Rz. 355
Die Klausel ist in erster Linie anwendbar beim Abschluss gerichtlicher oder außergerichtlicher Vergleiche. Ein Vergleich i.S.d. § 779 BGB liegt auch dann vor, wenn die Parteien eines auf ein Bescheidungsurteil gerichteten öffentlich-rechtlichen Rechtsstreits sich auf die Aufhebung eines bestehenden Widerspruchsbescheides sowie die einseitige Verpflichtung zur Neubescheidung einigen. Streitig ist allerdings, ob die Klausel darüber hinaus auch beim lediglich einseitigen Nachgeben bzw. Sich-zufrieden-geben des Versicherungsnehmers bzw. des Gegners anzuwenden ist.
Rz. 356
Beispiel
Der Gegner hat den wesentlichen Teil der Forderungen reguliert und der Versicherungsnehmer nimmt von einer Weiterverfolgung Abstand, ohne dass es zu einem Vergleichsschluss kommt.
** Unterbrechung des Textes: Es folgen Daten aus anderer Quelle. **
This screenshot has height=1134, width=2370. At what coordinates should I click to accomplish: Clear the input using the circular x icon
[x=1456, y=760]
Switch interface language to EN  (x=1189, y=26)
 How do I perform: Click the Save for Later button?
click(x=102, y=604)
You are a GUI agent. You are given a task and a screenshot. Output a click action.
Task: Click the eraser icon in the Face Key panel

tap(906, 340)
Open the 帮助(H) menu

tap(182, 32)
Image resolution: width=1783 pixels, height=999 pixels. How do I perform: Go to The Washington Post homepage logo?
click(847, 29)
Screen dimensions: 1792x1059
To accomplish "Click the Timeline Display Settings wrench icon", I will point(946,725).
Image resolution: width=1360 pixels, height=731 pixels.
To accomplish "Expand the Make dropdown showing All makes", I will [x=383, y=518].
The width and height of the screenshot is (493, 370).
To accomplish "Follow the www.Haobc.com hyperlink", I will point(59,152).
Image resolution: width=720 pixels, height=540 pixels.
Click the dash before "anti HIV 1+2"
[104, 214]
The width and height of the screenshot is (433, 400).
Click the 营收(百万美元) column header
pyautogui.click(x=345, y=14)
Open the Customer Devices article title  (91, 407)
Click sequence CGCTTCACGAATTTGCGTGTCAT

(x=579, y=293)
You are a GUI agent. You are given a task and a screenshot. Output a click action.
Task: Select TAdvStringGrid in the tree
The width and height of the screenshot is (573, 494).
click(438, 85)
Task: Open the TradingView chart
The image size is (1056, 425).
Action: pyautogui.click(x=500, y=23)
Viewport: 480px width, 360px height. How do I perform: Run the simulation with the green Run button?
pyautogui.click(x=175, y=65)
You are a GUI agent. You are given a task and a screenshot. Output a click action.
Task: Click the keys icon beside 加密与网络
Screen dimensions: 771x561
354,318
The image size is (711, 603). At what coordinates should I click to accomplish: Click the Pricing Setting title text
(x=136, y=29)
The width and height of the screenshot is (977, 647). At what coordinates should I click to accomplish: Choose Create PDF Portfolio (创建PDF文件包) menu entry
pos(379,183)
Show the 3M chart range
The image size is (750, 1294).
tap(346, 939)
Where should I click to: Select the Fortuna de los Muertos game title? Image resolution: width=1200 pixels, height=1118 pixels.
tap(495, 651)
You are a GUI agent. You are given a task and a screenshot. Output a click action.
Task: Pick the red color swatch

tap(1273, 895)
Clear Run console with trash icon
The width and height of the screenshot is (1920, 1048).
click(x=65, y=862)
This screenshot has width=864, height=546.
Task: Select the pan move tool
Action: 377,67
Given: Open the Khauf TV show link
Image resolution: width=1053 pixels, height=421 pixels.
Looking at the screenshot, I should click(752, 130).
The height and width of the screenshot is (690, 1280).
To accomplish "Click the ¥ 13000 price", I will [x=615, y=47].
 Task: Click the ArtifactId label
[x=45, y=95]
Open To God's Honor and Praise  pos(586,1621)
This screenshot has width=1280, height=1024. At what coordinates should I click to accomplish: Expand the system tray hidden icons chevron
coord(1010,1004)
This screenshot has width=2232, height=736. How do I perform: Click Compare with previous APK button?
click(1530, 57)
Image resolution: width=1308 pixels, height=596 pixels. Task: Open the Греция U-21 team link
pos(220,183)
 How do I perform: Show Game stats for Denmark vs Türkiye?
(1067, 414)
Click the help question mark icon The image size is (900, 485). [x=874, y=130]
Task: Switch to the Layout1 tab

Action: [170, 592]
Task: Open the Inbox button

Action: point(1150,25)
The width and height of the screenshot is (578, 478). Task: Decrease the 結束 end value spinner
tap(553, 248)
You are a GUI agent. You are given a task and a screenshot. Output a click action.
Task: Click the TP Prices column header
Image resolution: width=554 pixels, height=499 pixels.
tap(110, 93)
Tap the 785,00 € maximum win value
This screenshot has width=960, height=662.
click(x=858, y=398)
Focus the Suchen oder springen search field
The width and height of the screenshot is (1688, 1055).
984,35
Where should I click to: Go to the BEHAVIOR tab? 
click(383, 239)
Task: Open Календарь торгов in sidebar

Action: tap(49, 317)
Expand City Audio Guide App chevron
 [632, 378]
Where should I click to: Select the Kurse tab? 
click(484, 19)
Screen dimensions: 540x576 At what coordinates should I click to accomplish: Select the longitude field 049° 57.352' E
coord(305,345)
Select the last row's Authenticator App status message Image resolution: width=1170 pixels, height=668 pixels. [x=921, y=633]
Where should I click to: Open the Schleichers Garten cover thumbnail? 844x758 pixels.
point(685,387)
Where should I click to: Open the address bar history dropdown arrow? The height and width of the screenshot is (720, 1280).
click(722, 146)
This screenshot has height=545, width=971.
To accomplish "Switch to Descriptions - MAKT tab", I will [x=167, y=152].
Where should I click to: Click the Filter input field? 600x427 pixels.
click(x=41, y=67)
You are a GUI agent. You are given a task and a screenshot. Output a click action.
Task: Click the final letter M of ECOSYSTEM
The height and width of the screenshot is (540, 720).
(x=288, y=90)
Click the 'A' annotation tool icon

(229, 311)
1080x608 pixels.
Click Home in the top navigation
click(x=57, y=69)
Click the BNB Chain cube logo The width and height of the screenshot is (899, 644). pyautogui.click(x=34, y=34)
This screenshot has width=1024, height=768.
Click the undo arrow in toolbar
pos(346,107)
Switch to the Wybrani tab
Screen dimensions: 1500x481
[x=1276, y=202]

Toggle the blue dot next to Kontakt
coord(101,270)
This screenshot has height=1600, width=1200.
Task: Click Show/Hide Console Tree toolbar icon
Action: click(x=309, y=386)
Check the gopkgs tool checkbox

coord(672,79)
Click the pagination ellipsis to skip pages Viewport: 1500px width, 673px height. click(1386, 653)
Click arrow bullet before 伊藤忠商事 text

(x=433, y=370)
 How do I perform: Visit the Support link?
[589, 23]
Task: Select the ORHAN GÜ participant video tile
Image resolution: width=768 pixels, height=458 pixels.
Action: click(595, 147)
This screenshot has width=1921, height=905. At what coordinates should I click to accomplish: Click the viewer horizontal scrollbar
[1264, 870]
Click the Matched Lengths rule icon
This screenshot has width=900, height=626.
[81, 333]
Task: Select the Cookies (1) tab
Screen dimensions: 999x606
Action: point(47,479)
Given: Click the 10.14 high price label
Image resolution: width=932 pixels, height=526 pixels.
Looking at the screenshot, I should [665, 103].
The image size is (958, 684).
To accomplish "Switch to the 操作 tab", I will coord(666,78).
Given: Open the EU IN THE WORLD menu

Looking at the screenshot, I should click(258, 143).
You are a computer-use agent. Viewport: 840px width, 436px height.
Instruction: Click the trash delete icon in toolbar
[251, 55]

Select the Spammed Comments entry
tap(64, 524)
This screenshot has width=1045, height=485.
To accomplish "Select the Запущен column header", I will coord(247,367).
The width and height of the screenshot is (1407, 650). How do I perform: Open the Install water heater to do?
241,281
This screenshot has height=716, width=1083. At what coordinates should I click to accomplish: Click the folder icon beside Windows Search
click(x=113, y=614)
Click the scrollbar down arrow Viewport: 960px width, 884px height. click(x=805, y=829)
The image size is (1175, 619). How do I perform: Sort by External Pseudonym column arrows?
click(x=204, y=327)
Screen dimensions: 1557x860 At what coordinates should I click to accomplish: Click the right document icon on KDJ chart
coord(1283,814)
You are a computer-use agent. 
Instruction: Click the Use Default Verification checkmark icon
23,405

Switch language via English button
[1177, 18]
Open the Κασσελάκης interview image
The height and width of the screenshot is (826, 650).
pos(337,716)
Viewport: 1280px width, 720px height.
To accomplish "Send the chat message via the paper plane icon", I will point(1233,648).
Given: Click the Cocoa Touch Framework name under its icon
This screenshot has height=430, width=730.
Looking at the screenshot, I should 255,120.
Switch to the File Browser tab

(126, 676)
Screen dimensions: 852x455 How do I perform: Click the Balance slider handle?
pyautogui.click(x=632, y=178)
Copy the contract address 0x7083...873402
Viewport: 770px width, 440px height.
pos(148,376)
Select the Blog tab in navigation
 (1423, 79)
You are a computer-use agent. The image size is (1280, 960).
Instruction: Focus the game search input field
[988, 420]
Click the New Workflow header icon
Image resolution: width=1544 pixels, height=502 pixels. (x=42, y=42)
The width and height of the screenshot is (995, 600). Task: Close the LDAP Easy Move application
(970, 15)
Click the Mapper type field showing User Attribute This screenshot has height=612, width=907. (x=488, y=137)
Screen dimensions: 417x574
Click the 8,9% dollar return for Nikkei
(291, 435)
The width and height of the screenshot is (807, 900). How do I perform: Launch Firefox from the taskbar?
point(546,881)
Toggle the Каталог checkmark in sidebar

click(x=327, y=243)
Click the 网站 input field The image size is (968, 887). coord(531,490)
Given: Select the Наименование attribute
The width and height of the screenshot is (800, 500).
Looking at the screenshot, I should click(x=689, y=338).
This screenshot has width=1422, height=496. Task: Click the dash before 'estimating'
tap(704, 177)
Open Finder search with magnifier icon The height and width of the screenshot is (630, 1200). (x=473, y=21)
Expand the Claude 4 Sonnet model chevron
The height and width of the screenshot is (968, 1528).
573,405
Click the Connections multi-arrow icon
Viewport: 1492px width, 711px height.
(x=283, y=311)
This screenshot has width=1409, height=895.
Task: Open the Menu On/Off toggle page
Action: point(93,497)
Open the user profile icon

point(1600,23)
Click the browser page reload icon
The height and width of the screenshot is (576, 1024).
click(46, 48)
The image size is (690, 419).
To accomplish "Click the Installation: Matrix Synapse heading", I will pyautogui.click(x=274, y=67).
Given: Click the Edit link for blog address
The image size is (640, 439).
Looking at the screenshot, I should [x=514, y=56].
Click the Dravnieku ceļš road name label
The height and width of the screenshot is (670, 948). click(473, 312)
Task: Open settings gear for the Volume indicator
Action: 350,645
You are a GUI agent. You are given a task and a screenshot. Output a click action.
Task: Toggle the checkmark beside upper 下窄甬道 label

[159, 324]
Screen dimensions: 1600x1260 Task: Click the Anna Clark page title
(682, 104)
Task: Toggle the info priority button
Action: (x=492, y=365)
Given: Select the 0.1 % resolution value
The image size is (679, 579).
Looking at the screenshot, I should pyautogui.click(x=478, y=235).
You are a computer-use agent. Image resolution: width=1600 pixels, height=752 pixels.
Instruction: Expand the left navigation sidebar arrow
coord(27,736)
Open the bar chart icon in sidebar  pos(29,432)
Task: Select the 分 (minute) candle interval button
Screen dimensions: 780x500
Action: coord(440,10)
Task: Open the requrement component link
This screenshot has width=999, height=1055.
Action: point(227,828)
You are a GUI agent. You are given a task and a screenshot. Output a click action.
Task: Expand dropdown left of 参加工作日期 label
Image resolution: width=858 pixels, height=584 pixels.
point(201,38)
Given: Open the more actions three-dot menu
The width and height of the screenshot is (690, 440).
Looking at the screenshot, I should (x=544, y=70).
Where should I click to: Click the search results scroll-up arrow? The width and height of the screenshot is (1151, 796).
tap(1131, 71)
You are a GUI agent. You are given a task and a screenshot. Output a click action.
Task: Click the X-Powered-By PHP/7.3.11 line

Bei dieser Sachlage wird argumentiert, wegen des faktisch (nahezu) vollständigen Obsiegens des Versicherungsnehmers gem. § 5 Abs. 3 b ARB habe der Rechtsschutzversicherer keine Kosten zu tragen und der Versicherungsnehmer eventuelle Vorschüsse zurückzuzahlen.
Rz. 357
Aus dem einhelligen Ziel der Vorschrift, "unnötige" Kostenzugeständnisse des Versicherungsnehmers zulasten der Versichertengemeinschaft zu vermeiden, ergibt sich jedoch, dass die Klausel über den Hauptanwendungsfall des Vergleichs hinaus nur dann eingreifen kann, wenn eine – ausdrückliche oder konkludente – Regelung über die Kosten erfolgt ("Zugeständnis"). Eine solche ist durch Vertrag oder auch einseitig durch Verzicht des Versicherungsnehmers denkbar. Falls sich demgegenüber der Versicherungsnehmer keinerlei (eventueller) Kostenerstattungsansprüche begibt, ist die Klausel nicht anzuwenden. Im Ergebnis muss in diesen Fällen der Rechtsschutzversicherer zur uneingeschränkten Leistung verpflichtet bleiben, ohne dass es darauf ankommt, ob tatsächlich materiell-rechtliche Kostenerstattungsansprüche gegenüber der Gegenseite bestehen. Der Versicherer kann sodann entscheiden, inwieweit eventuelle Kostenerstattungsansprüche aus übergegangenem Recht weiterhin geltend gemacht werden sollen. Der Versicherungsnehmer hat ihn gem. § 17 Abs. 8 S. 2 ARB bei der Durchsetzung zu unterstützen. Allein diese Auslegung wird dem Ziel der Rechtsschutzversicherung gerecht, grundsätzlich dem Versicherungsnehmer auch das Risiko der Realisierbarkeit von Kostenerstattungsansprüchen abzunehmen. Zwischenzeitlich hat auch der BGH bestätigt, dass die Anwendbarkeit von § 5 Abs. 3 b ARB voraussetzt, dass durch den Versicherten ein – ausdrückliches oder konkludentes – Kostenzugeständnis erfolgt ist. Darüber hinaus wurde vom BGH inzwischen auch die entsprechende Streitfrage dahingehend entschieden, dass die Anwendung der Klausel bei einer Kostenaufhebung bei außergerichtlicher Einigung voraussetzt, dass ein materiell-rechtlicher Kostenerstattungsanspruch gegen den Gegner bestand, da anderenfalls kein Kostenzugeständnis des Versicherungsnehmers vorliegen könne.
Rz. 358
In der Praxis werden gelegentlich gerichtliche Vergleiche unter ausdrücklichem Offenlassen der Kostenregelung geschlossen und anschließend die Hauptsache für erledigt erklärt. Das Gericht hat dann über die Kosten gem. § 91a ZPO zu entscheiden, wobei andere Kriterien als im Rahmen des § 5 Abs. 3 b ARB eine Rolle spielen. Obwohl diese Vorgehensweise den Intentionen des § 5 Abs. 3 b ARB widerspricht, soll der Rechtsschutzversicherer an die Kostenentscheidung des Gerichts gem. § 5 Abs. 1 h ARB gebunden sein.
Rz. 359
Hinweis
Auf Vergleiche im Arbeitsgerichtsverfahren erster Instanz ist § 5 Abs. 3 b ARB nicht anwendbar, da eine Kostenerstattung in diesem Verfahren kraft Gesetzes nicht stattfindet (§ 12a Abs. 1 S. 2 ArbGG).